# Testo estratto
L’Italia, infatti, sovrappone una disciplina del danno ambientale di matrice comunitaria a una normativa in materia di bonifica dei siti contaminati che presenta contenuti peculiari e autonomi. Il necessario coordinamento fra i due corpi normativi ha generato non poche difficoltà interpretative e non è, dunque, casuale che le quattro pronunce della Corte di Giustizia sopra menzionate originino tutte da questioni di corretta interpretazione sollevate da Giudici amministrativi italiani, e in particolare dall’Adunanza Plenaria del Consiglio di Stato e dal T.A.R. Sicilia, Catania.
Il tema centrale della pronuncia in commento, come detto, è quello dell’imputazione della responsabilità per danno ambientale e, in particolare, dell’imputazione di tale responsabilità (anche) a soggetti differenti dal responsabile del danno, ovverosia al soggetto che lo abbia causato tramite la propria condotta omissiva o commissiva 3 .
In effetti, il Ministero dell’Ambiente e della Tutela del Territorio e del Mare italiano ha frequentemente di imporre le attività e i costi di prevenzione e di riparazione del danno ambientale anche a soggetti che non fossero i diretti autori dei comportamenti attivi od omissivi che avevano causato l’inquinamento, bensì fossero caratterizzati da una diversa relazione qualificata con le matrici ambientali contaminate o potenzialmente contaminate: ad esempio il proprietario, il custode, l’esercente attività industriali sul sito.
La disamina – sia pure in estrema sintesi – del percorso fattuale e giudiziale che ha portato alla nuova pronuncia della Corte di Giustizia pare dunque necessaria per poterne analizzare adeguatamente la portata nel contesto di riferimento.

# Consegna 1
Fra le righe dei dati qui sotto, prendi il tratto che va dalla riga con "Viewport: 505px width, 402px" fino alla riga con "point(324,15)", estremi compresi. Scrivilo come lista JSON di stringhe, una stringa per riga, senza le righe vuote.
Il testo qui sopra e le righe che seguono sono due materiali separati.

# Dati forniti

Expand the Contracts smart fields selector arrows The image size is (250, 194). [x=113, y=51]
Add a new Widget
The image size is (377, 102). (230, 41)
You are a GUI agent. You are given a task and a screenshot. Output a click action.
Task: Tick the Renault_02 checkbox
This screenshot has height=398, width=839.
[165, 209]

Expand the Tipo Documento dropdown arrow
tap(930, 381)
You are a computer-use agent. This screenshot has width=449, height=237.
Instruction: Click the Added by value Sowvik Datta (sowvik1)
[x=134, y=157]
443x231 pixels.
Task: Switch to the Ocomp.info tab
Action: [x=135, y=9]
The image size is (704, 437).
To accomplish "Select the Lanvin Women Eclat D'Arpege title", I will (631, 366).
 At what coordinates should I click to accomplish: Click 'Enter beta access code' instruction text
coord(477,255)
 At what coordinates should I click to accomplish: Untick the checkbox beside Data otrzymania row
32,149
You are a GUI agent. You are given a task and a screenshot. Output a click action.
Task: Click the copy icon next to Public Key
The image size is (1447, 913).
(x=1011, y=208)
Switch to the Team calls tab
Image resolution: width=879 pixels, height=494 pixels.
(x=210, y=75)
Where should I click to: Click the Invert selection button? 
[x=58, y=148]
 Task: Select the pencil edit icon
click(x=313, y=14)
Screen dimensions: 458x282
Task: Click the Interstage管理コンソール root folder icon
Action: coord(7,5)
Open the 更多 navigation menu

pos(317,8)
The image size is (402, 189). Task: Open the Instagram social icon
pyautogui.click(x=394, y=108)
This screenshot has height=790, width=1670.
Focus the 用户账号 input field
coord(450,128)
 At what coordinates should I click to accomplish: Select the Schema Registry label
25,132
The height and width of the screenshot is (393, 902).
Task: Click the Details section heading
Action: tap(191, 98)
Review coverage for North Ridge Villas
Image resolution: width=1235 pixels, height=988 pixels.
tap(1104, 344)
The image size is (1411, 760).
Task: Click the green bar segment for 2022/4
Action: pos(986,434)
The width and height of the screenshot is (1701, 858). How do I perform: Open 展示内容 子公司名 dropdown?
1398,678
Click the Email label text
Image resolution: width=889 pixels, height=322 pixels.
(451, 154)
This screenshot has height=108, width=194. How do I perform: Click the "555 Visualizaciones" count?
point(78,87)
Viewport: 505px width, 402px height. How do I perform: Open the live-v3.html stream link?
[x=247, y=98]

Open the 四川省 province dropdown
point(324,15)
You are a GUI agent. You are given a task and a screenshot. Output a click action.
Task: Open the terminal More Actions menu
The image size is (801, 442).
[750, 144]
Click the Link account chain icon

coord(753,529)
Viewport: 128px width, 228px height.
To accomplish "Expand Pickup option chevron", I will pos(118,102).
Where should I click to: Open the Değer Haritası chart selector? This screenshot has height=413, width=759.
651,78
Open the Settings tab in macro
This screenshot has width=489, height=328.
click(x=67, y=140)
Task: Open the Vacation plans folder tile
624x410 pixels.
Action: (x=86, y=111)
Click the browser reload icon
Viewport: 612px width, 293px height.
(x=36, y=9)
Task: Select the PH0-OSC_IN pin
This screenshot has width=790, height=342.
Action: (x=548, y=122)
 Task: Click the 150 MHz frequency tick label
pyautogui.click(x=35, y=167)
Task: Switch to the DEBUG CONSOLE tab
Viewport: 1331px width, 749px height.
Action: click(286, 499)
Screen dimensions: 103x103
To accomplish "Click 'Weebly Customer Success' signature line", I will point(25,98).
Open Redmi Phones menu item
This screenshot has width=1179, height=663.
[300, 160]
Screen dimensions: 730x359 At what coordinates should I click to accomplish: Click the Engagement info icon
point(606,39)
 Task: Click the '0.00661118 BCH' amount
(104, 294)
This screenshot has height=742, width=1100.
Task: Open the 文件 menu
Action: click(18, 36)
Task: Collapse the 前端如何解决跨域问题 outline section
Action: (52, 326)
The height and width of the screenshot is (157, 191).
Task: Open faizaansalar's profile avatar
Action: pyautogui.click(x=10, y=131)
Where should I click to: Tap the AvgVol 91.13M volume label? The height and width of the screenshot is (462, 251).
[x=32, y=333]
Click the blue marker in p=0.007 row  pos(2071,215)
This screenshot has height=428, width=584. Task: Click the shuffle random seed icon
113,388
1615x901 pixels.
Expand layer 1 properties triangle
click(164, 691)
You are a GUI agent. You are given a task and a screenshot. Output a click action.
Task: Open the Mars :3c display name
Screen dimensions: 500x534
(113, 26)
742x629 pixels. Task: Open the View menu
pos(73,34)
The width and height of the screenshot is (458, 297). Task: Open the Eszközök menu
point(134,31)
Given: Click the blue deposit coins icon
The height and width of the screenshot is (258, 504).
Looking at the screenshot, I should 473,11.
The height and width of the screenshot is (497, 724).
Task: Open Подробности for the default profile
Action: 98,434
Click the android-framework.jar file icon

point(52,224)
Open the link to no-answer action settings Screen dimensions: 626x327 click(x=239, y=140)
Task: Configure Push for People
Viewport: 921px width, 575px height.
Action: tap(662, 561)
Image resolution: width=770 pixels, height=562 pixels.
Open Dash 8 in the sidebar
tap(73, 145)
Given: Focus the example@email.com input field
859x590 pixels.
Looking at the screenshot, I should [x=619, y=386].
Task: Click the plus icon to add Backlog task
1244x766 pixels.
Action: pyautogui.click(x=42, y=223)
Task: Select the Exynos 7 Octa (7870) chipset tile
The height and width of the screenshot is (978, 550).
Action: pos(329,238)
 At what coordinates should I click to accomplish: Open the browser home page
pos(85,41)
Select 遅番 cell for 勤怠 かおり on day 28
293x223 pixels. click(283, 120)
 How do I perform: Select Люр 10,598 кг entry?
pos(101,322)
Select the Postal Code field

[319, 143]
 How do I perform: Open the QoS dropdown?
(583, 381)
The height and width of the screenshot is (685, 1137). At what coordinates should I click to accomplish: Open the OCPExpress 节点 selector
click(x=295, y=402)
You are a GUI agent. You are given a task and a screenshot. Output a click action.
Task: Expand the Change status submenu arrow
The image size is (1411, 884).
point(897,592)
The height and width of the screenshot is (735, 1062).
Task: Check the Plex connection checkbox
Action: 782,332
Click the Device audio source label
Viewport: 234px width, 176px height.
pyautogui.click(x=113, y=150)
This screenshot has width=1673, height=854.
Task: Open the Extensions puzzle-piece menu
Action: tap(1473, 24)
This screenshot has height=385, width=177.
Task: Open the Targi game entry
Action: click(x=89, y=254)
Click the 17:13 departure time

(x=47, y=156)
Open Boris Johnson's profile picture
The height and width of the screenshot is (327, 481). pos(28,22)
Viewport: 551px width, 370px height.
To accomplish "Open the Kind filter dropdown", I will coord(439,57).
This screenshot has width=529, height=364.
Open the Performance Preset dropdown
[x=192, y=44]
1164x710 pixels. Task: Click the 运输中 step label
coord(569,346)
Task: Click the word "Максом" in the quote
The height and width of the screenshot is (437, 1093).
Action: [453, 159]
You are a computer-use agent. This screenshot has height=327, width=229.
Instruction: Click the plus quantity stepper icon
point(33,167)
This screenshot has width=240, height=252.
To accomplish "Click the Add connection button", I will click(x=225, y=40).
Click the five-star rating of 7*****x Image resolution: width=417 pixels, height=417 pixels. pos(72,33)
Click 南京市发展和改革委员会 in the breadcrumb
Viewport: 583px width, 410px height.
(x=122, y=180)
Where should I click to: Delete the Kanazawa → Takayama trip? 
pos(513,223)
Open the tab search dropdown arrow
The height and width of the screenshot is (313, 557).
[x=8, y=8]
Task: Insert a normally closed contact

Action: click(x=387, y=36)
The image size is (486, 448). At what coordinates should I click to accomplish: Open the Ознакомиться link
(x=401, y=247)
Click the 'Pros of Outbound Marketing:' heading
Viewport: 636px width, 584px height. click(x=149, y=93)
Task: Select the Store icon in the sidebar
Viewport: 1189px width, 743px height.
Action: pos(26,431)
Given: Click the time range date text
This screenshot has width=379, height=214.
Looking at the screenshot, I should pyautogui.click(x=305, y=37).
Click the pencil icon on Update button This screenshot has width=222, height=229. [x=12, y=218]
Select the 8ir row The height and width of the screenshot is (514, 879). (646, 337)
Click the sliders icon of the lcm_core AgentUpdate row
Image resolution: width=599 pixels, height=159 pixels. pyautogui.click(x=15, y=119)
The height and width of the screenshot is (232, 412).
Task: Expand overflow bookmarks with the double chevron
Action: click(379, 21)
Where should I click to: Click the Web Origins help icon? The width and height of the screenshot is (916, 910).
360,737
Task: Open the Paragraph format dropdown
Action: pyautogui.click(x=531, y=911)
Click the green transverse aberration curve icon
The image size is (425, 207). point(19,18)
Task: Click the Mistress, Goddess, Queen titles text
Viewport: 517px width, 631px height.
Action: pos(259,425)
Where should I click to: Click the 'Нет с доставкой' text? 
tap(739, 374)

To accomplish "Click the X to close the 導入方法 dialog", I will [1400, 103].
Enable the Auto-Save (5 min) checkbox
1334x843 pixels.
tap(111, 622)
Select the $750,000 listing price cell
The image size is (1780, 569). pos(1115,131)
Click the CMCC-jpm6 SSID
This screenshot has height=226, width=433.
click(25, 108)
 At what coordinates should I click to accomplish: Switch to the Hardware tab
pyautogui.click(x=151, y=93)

# Consegna 2
Estrai parola per parola dal testo sul danno ambientale, più in alto, il tratto che va da "In effetti, il" fino a "industriali sul sito.".

# Risposta 1
[
  "Viewport: 505px width, 402px height. How do I perform: Open the live-v3.html stream link?",
  "[x=247, y=98]",
  "Open the 四川省 province dropdown",
  "point(324,15)"
]

# Risposta 2
In effetti, il Ministero dell’Ambiente e della Tutela del Territorio e del Mare italiano ha frequentemente di imporre le attività e i costi di prevenzione e di riparazione del danno ambientale anche a soggetti che non fossero i diretti autori dei comportamenti attivi od omissivi che avevano causato l’inquinamento, bensì fossero caratterizzati da una diversa relazione qualificata con le matrici ambientali contaminate o potenzialmente contaminate: ad esempio il proprietario, il custode, l’esercente attività industriali sul sito.